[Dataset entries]
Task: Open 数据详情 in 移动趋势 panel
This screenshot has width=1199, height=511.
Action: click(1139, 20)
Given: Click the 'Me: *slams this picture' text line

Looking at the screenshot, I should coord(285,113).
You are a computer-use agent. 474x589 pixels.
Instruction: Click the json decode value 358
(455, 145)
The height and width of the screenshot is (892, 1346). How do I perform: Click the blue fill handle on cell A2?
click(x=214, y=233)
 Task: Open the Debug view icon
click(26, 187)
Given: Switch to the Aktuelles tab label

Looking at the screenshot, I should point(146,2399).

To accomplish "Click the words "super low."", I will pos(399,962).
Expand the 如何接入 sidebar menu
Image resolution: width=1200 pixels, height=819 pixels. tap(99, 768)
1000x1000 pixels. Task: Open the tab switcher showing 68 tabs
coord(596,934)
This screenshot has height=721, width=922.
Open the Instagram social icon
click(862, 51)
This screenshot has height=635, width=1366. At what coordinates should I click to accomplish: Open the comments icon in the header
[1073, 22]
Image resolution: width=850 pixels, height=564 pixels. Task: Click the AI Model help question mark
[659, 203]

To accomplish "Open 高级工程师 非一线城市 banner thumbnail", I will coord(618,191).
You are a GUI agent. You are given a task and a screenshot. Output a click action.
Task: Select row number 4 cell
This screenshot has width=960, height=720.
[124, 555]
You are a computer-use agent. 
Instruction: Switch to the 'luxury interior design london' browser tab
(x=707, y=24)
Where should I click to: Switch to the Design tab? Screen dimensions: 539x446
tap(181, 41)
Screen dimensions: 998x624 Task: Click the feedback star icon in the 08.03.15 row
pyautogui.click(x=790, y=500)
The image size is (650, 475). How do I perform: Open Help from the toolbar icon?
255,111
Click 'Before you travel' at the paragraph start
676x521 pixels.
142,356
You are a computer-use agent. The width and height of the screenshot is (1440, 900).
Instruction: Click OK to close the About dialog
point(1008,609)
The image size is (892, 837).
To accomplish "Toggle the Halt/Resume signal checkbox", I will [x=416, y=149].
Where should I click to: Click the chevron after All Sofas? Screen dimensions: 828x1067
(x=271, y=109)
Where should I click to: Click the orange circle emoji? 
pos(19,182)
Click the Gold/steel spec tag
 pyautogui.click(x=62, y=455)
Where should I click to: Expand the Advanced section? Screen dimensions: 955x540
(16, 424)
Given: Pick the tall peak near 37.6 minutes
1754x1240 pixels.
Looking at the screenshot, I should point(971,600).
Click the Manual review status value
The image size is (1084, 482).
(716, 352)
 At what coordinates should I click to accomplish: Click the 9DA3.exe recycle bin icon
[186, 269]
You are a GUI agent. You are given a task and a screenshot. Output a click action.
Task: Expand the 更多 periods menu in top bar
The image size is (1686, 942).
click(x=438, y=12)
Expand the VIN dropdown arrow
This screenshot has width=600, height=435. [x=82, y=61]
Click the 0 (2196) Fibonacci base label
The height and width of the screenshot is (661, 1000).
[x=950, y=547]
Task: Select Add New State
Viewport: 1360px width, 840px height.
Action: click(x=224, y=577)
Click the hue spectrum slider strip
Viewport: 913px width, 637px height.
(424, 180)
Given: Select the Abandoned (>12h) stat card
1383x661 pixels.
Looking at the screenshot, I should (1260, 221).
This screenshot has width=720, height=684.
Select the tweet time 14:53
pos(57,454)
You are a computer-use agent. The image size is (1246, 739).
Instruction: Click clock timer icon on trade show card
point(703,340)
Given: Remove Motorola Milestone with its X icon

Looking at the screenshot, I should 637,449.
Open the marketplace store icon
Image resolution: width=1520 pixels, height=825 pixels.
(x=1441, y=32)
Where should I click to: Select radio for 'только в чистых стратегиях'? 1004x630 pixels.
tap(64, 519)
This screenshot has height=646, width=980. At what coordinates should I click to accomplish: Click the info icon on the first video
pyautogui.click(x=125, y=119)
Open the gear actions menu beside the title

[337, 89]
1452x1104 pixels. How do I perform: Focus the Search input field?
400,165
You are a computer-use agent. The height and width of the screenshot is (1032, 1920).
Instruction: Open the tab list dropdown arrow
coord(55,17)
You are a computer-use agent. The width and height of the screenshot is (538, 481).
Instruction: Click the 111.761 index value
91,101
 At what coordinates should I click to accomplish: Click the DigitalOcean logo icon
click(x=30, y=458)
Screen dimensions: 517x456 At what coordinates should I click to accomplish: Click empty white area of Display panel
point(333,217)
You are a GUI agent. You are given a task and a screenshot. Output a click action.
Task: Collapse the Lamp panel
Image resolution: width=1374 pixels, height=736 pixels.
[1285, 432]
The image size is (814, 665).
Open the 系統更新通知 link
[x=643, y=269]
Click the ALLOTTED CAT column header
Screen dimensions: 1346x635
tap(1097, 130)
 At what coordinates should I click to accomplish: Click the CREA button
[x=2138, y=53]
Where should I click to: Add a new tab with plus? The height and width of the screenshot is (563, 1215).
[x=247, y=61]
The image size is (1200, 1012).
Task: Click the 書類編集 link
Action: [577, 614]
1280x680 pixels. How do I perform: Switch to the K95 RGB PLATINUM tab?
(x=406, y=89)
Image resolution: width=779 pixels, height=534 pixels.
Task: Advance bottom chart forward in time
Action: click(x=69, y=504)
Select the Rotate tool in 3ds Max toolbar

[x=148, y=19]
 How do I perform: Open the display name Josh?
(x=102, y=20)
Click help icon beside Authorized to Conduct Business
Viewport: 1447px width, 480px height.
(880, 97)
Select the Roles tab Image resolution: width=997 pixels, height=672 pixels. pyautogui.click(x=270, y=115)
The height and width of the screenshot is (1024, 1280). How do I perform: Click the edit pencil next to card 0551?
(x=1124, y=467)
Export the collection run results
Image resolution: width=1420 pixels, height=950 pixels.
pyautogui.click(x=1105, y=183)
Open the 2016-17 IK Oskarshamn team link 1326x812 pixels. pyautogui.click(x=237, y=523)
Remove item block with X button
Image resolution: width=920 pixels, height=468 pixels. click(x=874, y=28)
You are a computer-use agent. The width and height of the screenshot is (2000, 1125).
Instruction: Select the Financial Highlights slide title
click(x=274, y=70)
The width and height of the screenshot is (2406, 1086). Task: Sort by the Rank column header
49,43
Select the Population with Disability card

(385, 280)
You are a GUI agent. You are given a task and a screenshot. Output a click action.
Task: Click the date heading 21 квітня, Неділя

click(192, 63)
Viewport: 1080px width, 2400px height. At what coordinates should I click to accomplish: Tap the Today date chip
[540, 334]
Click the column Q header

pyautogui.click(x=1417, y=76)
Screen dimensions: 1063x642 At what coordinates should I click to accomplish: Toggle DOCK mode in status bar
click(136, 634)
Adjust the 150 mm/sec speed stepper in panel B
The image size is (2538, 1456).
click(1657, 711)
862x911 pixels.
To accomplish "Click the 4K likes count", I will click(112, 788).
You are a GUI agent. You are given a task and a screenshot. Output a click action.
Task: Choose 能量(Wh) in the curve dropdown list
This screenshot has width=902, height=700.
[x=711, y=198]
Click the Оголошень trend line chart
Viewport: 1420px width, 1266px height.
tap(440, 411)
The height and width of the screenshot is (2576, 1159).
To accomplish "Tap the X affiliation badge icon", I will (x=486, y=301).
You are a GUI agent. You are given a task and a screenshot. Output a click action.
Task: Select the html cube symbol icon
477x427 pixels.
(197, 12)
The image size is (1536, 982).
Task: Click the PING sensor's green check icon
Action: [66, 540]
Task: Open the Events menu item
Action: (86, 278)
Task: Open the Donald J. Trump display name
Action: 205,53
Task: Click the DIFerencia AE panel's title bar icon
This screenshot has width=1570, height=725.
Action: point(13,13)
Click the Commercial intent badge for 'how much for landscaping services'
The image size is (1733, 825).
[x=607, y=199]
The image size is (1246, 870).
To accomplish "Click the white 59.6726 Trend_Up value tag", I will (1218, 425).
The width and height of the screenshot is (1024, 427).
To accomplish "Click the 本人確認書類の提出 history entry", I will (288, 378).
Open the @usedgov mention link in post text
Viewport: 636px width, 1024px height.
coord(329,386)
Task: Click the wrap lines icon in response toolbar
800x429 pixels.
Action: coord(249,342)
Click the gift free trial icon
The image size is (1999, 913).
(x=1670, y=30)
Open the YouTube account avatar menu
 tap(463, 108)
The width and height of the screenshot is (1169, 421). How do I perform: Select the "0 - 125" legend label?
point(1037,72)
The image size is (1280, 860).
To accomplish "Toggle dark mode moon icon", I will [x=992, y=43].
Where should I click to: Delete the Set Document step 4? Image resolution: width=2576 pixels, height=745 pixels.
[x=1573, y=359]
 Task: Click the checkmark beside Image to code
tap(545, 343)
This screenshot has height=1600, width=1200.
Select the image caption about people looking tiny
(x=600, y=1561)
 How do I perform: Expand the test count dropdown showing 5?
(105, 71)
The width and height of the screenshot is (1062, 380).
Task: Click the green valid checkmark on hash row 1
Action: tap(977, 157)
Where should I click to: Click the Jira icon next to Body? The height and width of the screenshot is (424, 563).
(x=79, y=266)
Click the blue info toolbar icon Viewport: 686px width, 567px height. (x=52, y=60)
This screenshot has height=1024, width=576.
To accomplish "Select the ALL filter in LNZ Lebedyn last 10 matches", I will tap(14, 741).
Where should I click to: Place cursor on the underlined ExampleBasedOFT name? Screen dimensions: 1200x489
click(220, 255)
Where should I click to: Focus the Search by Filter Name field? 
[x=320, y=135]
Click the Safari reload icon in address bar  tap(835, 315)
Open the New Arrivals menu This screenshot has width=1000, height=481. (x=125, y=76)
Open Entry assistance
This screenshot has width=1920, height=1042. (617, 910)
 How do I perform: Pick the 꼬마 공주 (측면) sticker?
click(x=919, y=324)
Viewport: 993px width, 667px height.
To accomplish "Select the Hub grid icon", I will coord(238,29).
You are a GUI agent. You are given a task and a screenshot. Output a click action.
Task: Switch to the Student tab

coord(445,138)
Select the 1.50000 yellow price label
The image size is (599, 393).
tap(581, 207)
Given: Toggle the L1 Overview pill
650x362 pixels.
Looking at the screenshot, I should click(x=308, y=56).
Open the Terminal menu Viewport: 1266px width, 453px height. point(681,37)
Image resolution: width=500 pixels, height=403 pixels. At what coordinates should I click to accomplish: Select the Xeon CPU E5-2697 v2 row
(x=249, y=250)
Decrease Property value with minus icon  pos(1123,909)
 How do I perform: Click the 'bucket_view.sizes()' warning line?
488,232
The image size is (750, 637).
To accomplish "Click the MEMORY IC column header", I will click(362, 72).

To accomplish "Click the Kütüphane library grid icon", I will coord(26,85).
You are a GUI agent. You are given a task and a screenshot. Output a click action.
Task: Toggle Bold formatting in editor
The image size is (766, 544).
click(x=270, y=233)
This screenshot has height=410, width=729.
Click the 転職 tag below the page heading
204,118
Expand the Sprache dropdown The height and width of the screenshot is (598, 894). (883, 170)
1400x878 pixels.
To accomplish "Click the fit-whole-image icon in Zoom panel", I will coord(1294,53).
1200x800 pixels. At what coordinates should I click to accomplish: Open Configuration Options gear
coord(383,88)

Task:
Scan the records above for the word "grid" and return every line where it occurs.

Result:
To accomplish "Select the Hub grid icon", I will coord(238,29).
To accomplish "Click the Kütüphane library grid icon", I will coord(26,85).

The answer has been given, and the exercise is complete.